Oggi uscito dall’ospedale dopo 45 giorni, alcuni passati in situazione davvero critica, certo debbo ringraziare per esser ancora qui a scrivere, anche se non sono terminate le complicanze fisiche (ho un piede che è divenuto pendulo, i polmoni chiedono ancora ossigeno che ho accanto al letto, il cuore deve esser controllato perché ha fatto le bizze ed infine in un rene è comparsa una ciste di 7 centimetri).
Perdonate il paragone ma come Giacobbe ho dovuto fare i conti con Dio, ne sono uscito forse un po’ malconcio ma felice di aver fatto l’esperienza della Sua presenza continua, per gli amici che in ogni momento mi erano vicini, soprattutto con la preghiera. Il miracolo per me è stata questa amicizia che ha svelato la presenza accanto a me del Signore che mi ha insegnato tanto. A chi mi chiedeva “ come va la salute ed il morale, rispondevo descrivendo la grave situazione in cui mi trovavo aggiungendo “il morale ottimo perché siamo nelle mani del Signore e quindi non possiamo avere paura”.

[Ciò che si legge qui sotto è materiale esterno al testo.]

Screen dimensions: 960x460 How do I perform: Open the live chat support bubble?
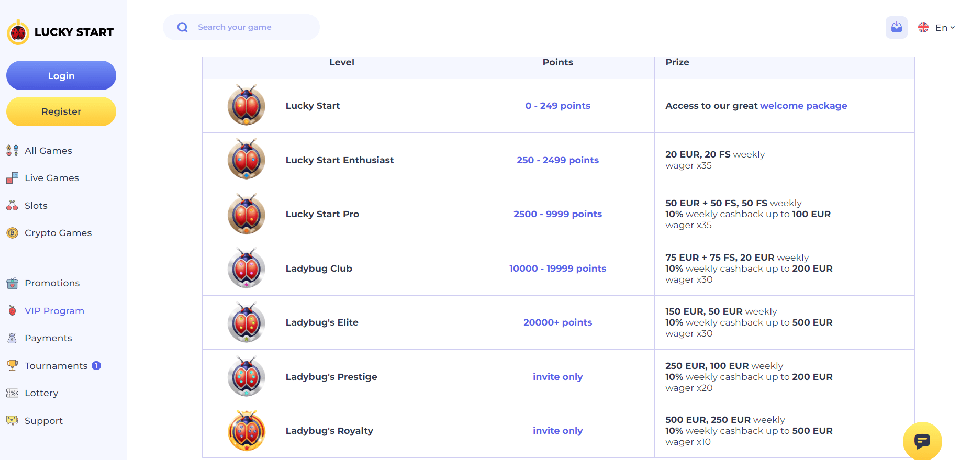(x=922, y=440)
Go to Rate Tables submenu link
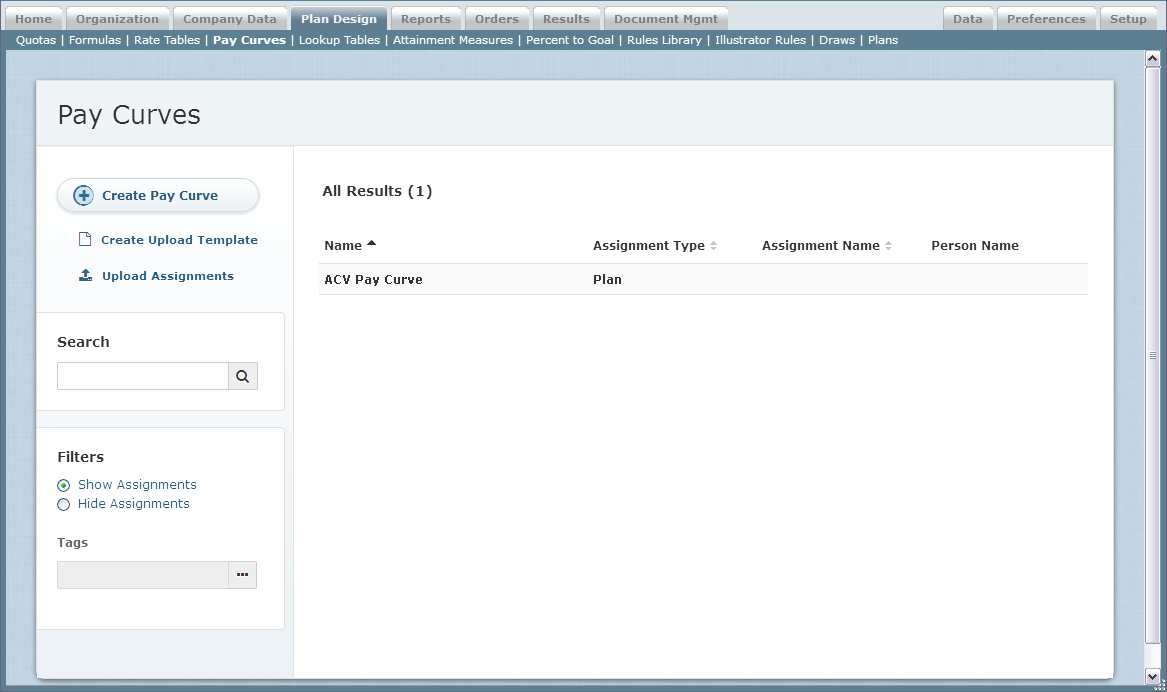 (166, 40)
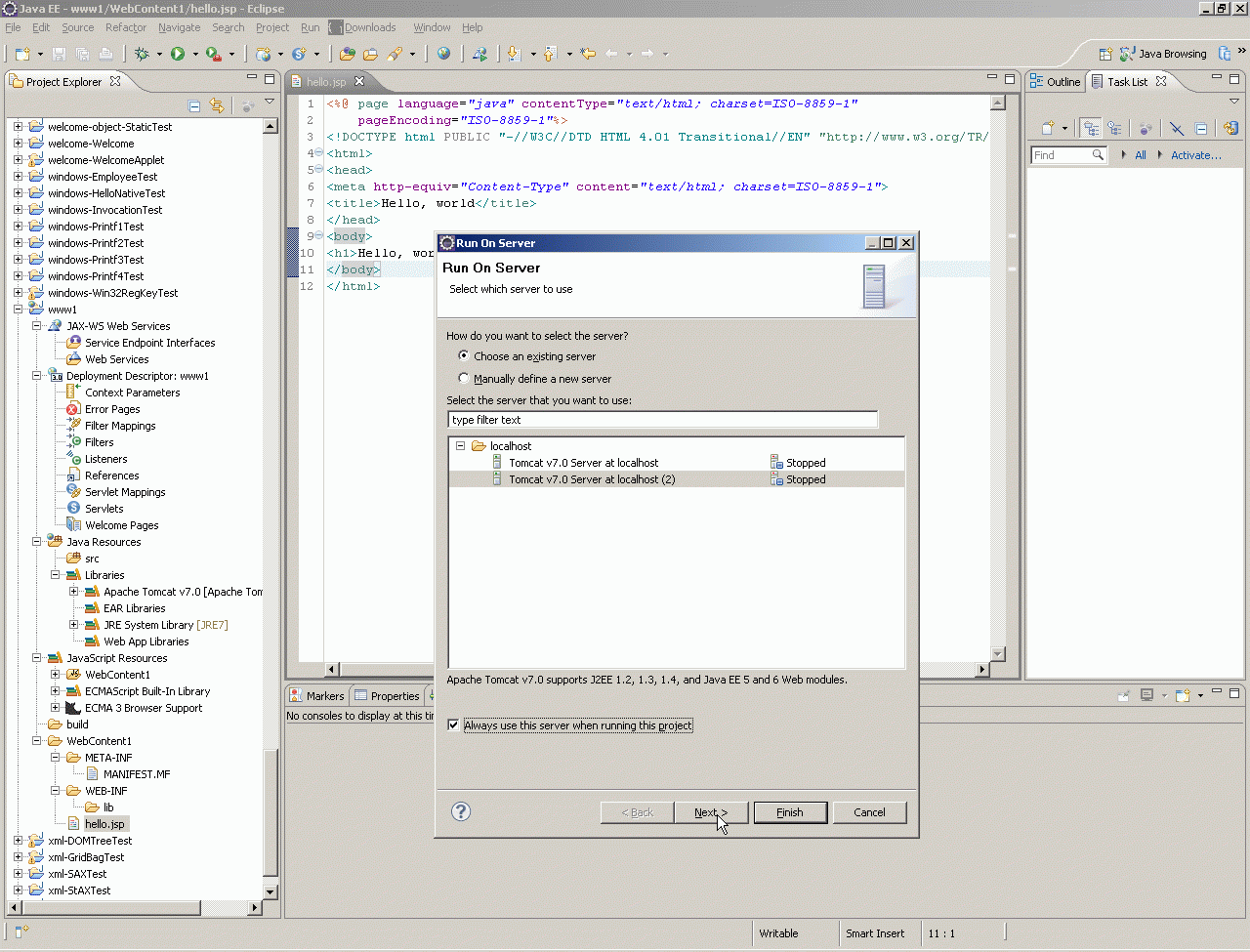Switch to the Outline tab
1250x952 pixels.
1056,82
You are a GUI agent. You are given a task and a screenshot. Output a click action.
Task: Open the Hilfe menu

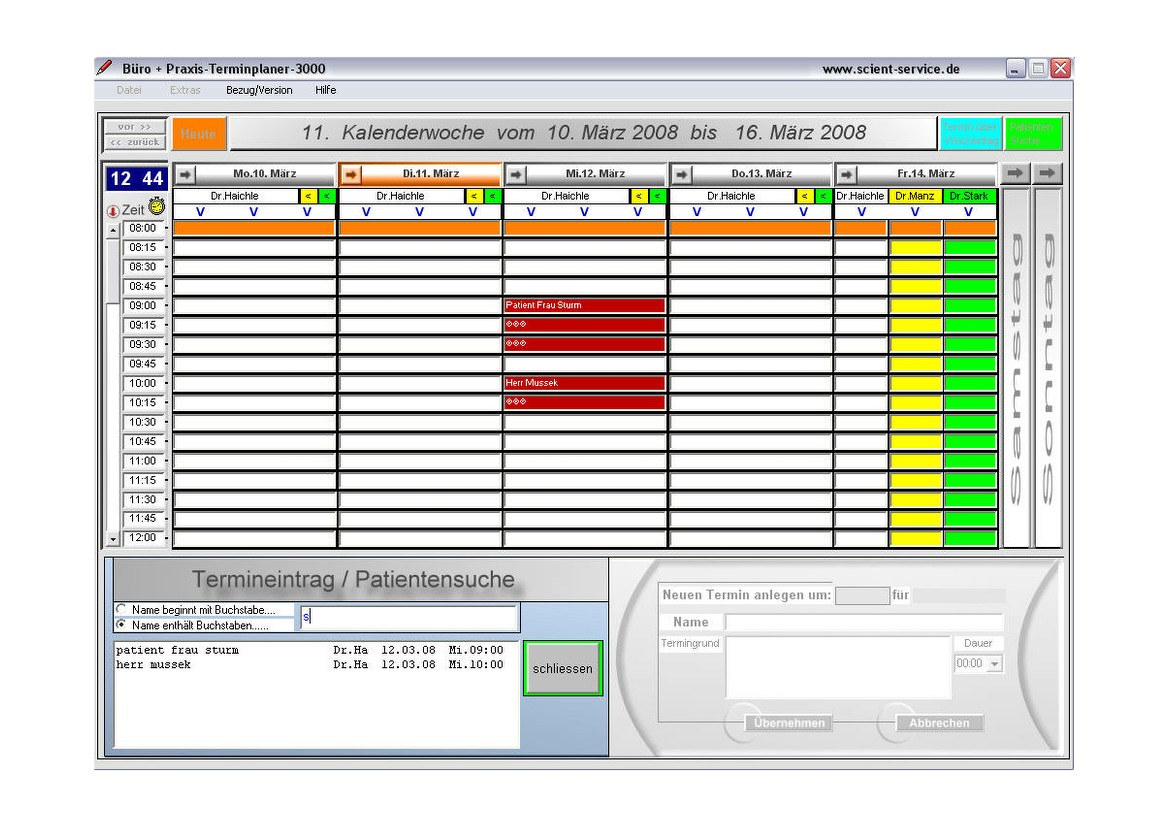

Solo il commento di Costante alla mia risposta : “Ottimo il morale ma soprattutto ottima la ragione” mi ha aperto la strada nel proseguire la mia contesa con la malattia e nel rapporto con chi mi curava, con i compagni che si sono succeduti nelle camere dove man mano venivo trasferito. Insomma stavo cambiando.
Ieri al momento delle dimissioni molti medici ed infermieri sono venuti a salutarmi, un compagno di camera ormai a casa mi ha telefonato come ha fatto spesso dopo le sue dimissioni ed oggi dallo studio Sergio mi ha portato i fascicoli da lavorare. Come prima, ma non più come prima.
Se un anno così mi ha cambiato ed è ragionevole che ciò sia accaduto, vuol dire che mi è stata donata una Grazia per la quale non si può far altro che restituirla nel TE DEUM. (Giuseppe Gibilisco, 45 giorni di ospedale).
“Grazie per questo anno difficile che ci ha rese più forti ed unite. Per averci fatto scoprire capacità e risorse nascoste, per l’inventiva e la buona volontà, per il tempo nuovo che ci è stato regalato.
Grazie perché nella comunità, già forte e grande che sapevamo di essere, abbiamo scoperto il valore ancora più significativo dell’essere una collettività che naviga sulla stessa barca.
Grazie per aver messo ancora al nostro fianco genitori, nonni, amici, una grande squadra di persone che sanno amare non solo i loro bambini, ma tutti i bambini e le persone che si occupano di loro.
Grazie per la forza che ritroviamo ogni mattina nel voler operosamente costruire questo senso di appartenenza a un luogo che per noi è famiglia, dove si vivono la solidarietà e l’amicizia, la bellezza e lo stupore. Ogni giorno.
Grazie per permetterci di condividere le fatiche e le gioie, i desideri e gli sforzi, guidati e sorretti dalla certezza che ogni giorno è una occasione unica di crescita e di conoscenza.
‘Colui che ama, fa tutto senza fatica’ Bernadette di Lourdes” (Magda Balzardi, direttrice della Scuola Materna e del Nido di Comerio, a nome di tutte le persone impegnate nell’opera).